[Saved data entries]
—————

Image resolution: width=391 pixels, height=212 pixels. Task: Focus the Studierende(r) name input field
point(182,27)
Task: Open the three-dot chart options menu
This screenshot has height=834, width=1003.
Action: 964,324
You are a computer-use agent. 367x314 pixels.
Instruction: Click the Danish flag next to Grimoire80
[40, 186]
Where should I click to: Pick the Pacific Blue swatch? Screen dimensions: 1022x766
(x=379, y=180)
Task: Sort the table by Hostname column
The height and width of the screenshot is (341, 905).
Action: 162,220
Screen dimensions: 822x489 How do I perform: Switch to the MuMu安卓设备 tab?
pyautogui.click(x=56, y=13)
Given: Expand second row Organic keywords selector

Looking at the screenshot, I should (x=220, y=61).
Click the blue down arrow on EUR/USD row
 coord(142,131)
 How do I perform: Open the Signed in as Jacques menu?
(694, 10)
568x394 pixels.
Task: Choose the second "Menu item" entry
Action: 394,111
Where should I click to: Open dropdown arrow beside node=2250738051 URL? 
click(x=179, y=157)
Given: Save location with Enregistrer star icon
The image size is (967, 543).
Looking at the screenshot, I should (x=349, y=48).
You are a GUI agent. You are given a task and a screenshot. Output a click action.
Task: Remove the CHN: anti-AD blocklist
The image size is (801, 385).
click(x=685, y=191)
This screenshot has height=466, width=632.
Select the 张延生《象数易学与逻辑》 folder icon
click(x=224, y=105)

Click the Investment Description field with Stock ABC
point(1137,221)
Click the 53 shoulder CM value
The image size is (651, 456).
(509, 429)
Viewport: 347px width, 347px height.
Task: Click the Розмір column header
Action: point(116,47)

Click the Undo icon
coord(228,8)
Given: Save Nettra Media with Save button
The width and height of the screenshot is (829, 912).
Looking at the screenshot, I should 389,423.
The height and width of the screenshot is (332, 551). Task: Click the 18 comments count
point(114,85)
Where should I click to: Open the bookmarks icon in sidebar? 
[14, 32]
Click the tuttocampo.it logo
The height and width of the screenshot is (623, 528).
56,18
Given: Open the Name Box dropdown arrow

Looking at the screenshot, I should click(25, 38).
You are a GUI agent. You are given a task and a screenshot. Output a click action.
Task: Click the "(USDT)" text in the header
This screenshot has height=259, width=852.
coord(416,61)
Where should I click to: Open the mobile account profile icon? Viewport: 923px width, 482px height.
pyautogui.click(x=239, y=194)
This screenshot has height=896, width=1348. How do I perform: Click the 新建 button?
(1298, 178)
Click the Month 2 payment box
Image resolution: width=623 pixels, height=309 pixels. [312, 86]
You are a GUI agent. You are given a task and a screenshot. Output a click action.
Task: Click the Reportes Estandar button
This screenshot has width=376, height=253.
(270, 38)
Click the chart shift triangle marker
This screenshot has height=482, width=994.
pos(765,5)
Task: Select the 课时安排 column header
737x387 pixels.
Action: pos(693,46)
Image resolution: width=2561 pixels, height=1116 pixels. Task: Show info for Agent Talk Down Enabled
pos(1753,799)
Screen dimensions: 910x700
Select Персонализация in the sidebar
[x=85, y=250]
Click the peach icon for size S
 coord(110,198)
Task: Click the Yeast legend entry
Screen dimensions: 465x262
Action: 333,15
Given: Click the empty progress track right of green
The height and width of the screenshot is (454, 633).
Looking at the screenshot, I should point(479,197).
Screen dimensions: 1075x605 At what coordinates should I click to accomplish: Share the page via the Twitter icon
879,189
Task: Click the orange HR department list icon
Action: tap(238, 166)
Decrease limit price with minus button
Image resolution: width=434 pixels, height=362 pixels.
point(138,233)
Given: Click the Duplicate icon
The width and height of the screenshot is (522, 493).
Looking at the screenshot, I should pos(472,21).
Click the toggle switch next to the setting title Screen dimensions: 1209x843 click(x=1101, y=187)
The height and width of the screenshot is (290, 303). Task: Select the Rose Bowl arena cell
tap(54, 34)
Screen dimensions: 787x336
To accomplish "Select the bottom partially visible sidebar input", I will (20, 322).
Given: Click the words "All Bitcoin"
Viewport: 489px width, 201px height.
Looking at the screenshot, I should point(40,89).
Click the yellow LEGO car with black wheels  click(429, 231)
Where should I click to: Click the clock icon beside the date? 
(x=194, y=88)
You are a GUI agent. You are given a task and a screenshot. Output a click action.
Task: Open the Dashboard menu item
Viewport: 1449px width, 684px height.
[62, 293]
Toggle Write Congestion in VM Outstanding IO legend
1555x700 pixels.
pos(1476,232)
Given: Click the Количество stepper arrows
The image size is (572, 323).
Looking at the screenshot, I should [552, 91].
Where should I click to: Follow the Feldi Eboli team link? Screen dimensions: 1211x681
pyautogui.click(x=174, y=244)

—————

What to work on: Look through the entries above, and wherever a line holds the string "legend", copy it.

Solution for this problem:
Task: Click the Yeast legend entry
Toggle Write Congestion in VM Outstanding IO legend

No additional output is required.